**Your goal**
Retype every entry below word for word, leaving out the pictures.

(Entries for locating text and elements)
------------------------------------------------------------

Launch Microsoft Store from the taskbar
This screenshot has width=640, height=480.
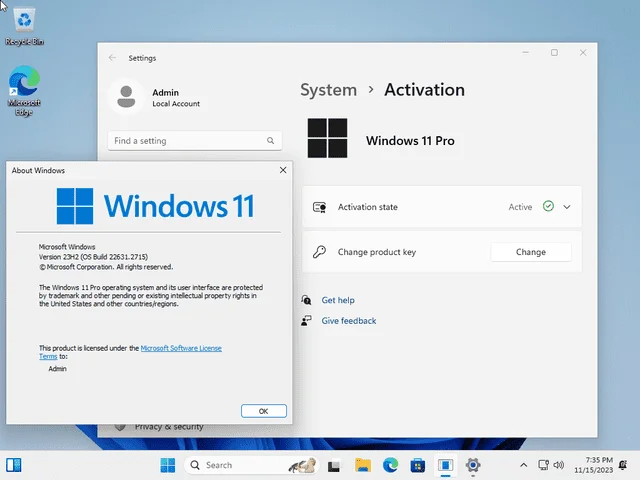coord(418,465)
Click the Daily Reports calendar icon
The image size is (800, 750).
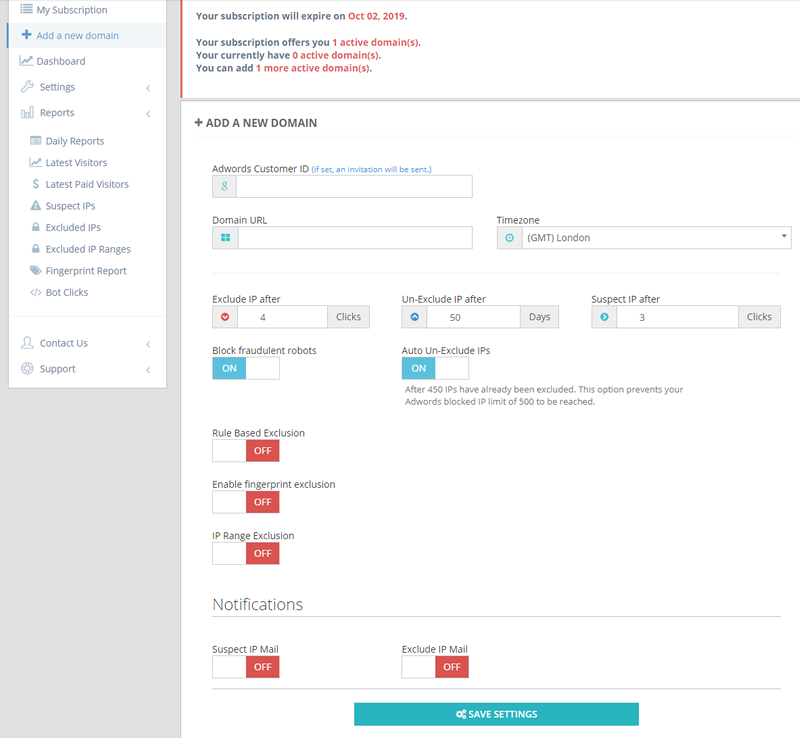[36, 141]
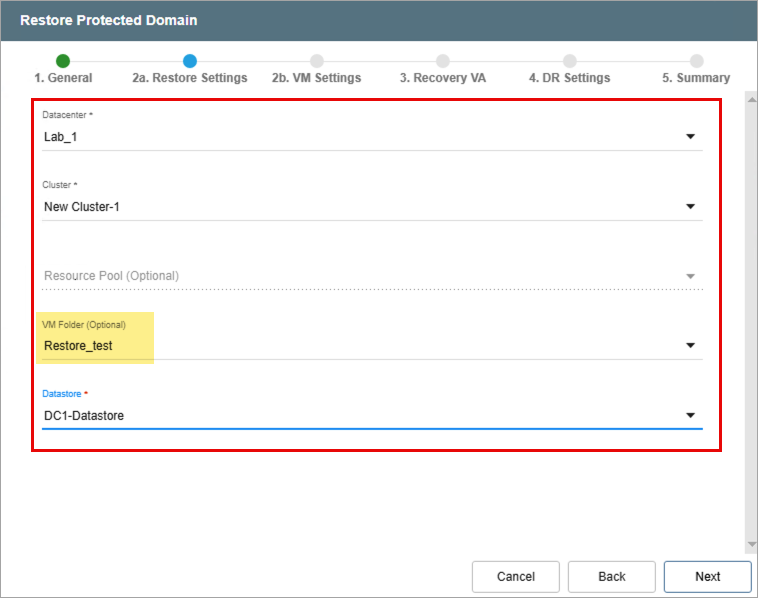
Task: Click the scrollbar down arrow
Action: [751, 545]
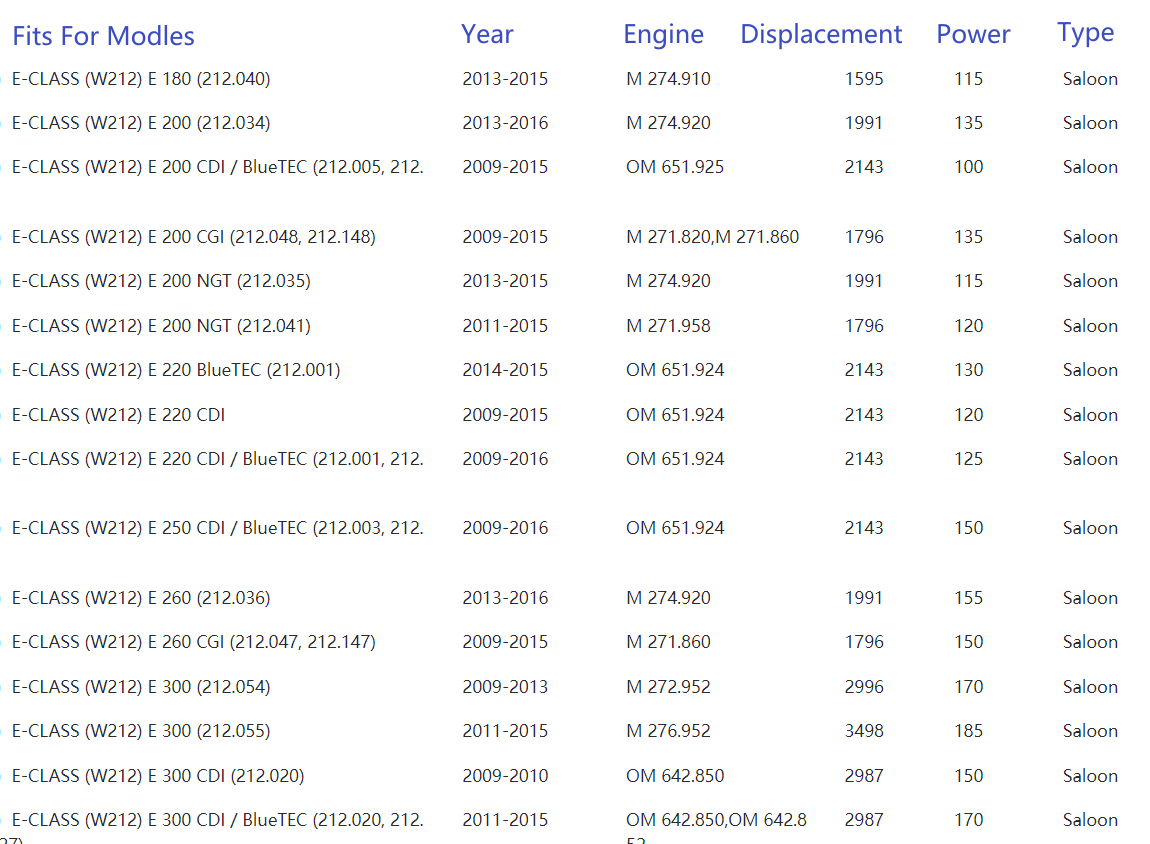1150x844 pixels.
Task: Click the engine cell M 271.820,M 271.860
Action: [712, 237]
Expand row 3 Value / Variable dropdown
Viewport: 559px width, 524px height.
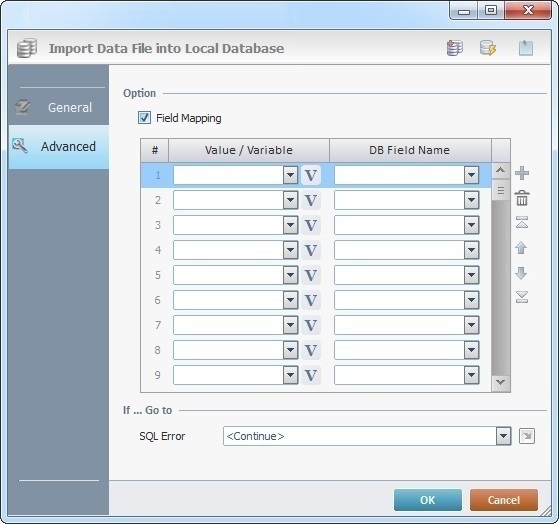point(290,225)
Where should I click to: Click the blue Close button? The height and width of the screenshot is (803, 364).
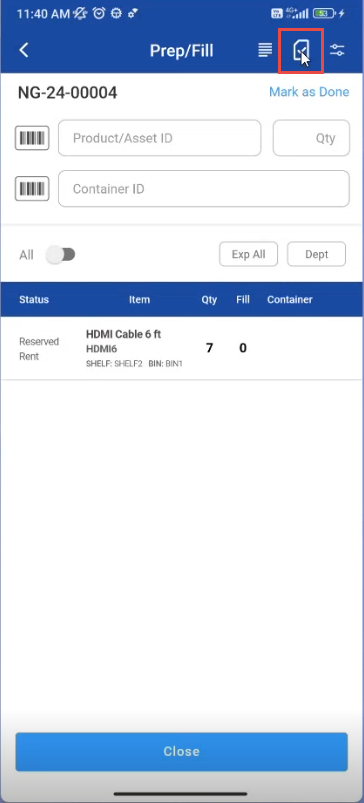click(x=182, y=751)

------------------------------------------------------------

**Task response**
Launch Microsoft Store from the taskbar
This screenshot has width=640, height=480.
coord(418,465)
Click the Daily Reports calendar icon
The image size is (800, 750).
[36, 141]
Task: Click the scrollbar down arrow
Action: [751, 545]
1150x844 pixels.
Task: Click the engine cell M 271.820,M 271.860
Action: [712, 237]
Expand row 3 Value / Variable dropdown
Viewport: 559px width, 524px height.
point(290,225)
Where should I click to: Click the blue Close button? The height and width of the screenshot is (803, 364).
click(x=182, y=751)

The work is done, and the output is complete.